Wahlarzt-System beschneiden?
Zurückhaltend gab sich der ÖGK-Generaldirektor bezüglich Forderungen nach einer Beschneidung des Wahlarzt-Systems. Er befürwortet zwar auch deren Einbindung in das E-Card- und ELGA-System, allerdings plädierte er hier für ein "behutsames" Vorgehen. "Man darf das Kind nicht mit dem Bade ausschütten". Wenn nämlich die Verpflichtungen eines Wahlarztes nicht mehr von jenen eines Vertragsarztes zu unterscheiden wären, dann stelle sich für Vertragsärzte die Frage, warum sie nicht auch als Wahlärzte mehr Freiheiten genießen sollten.
Nicht unterstützen wollte Wurzer die Forderung von Andreas Huss, der für dieses Halbjahr turnusmäßig die ÖGK-Obmannschaft wieder an den Arbeitgebervertreter Matthias Krenn übergeben hat, wonach sich die ÖGK als Reaktion auf den RH-Bericht wieder etwas regionaler aufstellen sollte. Wurzer verwies dazu auf das Grundprinzip: wo die Verantwortung für die Finanzen liege, dort müsse auch die Verantwortung für die Steuerung liegen. Und da die ÖGK ein bundesweiter Träger sei, könne es auch nur eine bundesweite Steuerung geben.
Finanzausgleich
Für die angelaufenen Verhandlungen zu einem neuen Finanzausgleich hielt der ÖGK-Generaldirektor fest, dass es im Gesundheitsbereich nur um die Versorgung der Menschen gehen dürfe und nicht um Macht und Kompetenzen. Eine konkrete Forderung, wie sie zuletzt etwa Dachverbands-Chef Peter Lehner mit der Übernehmen der Kompetenzen für die Spitäler durch die Sozialversicherungen erhoben hatte, wollte Wurzer nicht auf den Tisch legen. Das sei Sache der Politik, die ÖGK habe die politischen Vorgaben zu vollziehen. Einen konkreten Wunsch hat der ÖGK-Generaldirektor für die Verhandlungen aber doch: Es müsse Transparenz darüber geschaffen werden, welche konkreten Leistungen in den Spitalsambulanzen angeboten werden und was diese kosten.
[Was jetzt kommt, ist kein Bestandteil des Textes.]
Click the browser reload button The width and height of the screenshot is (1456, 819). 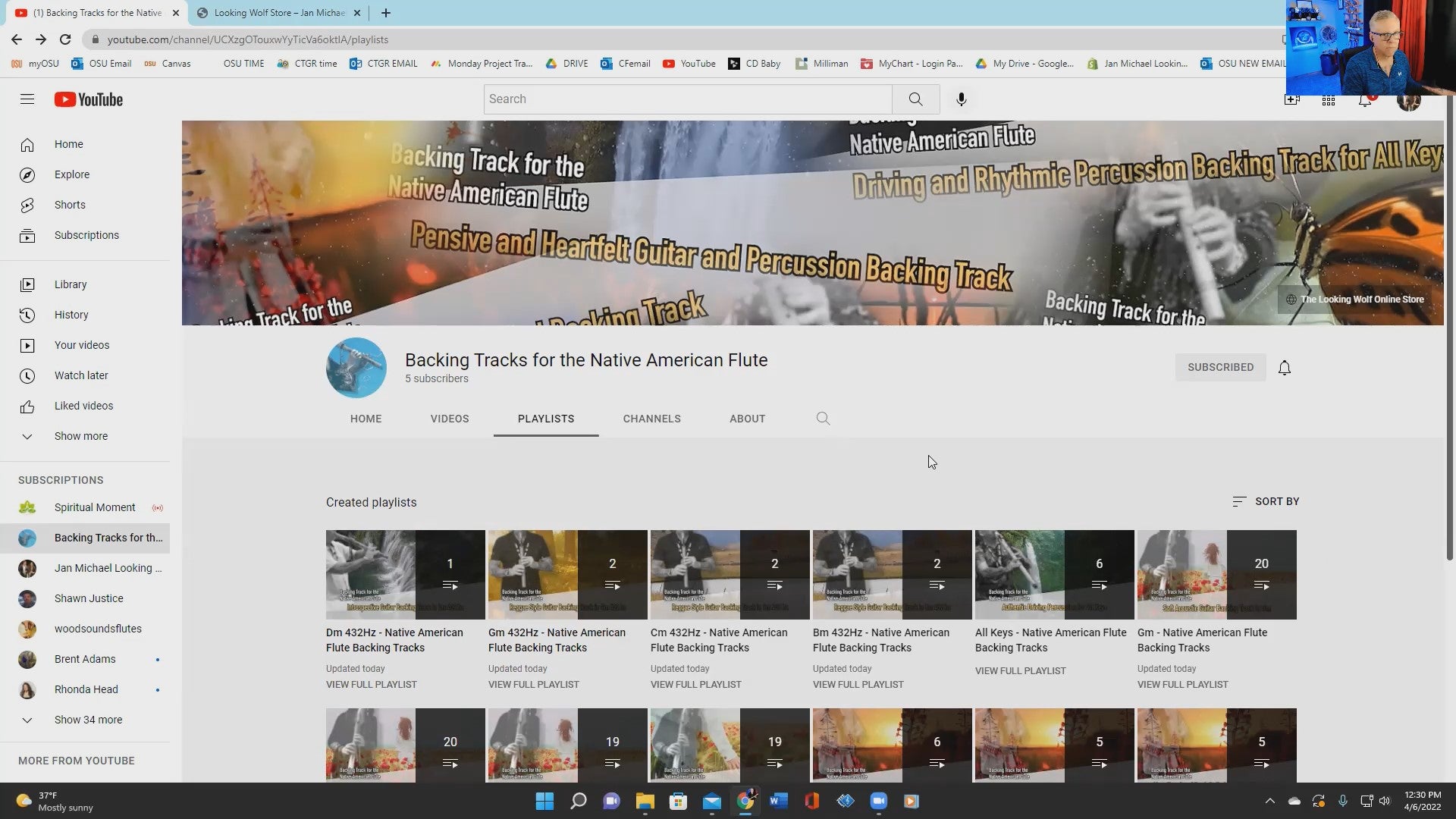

Die Sozialversicherungen übernehmen inzwischen nicht nur mehr als die Hälfte der Spitalskosten, sei wenden dafür auch rund ein Drittel ihrer Beitragseinnahmen auf. Seit 1996 sein diese Kosten um 250 Prozent gestiegen. Was dafür für den stationären Bereich und was für die Ambulanzen aufgewendet wird, sei aber unklar. Wurzer will nun wissen, welche Leistungen in Ambulanzen angeboten werden und was sie kosten. "Derzeit zahlen wir in eine Black Box ein Drittel unser Beitragseinnahmen." Klar ist für ihn jedenfalls: "Es ist ein Mär zu behaupten, dass die Sozialversicherung nicht für die Ambulanzen zahlt." Wurzer verwies darauf, dass die Endkosten der Spitäler gestiegen seien, obwohl die Zahl der Patienten in den Ambulanzen seit 2017 um 5,2 Prozent, der stationären Patienten um 22 Prozent und der Belegstage um 15 Prozent gesunken seien. Die Länder wollen die gestiegenen Endkosten ersetzt haben. Die Sozialversicherung wolle hingegen, so Wurzer, Leistungsvereinbarungen, wie es sie mit den niedergelassenen Ärzten gebe, auch mit den Spitälern.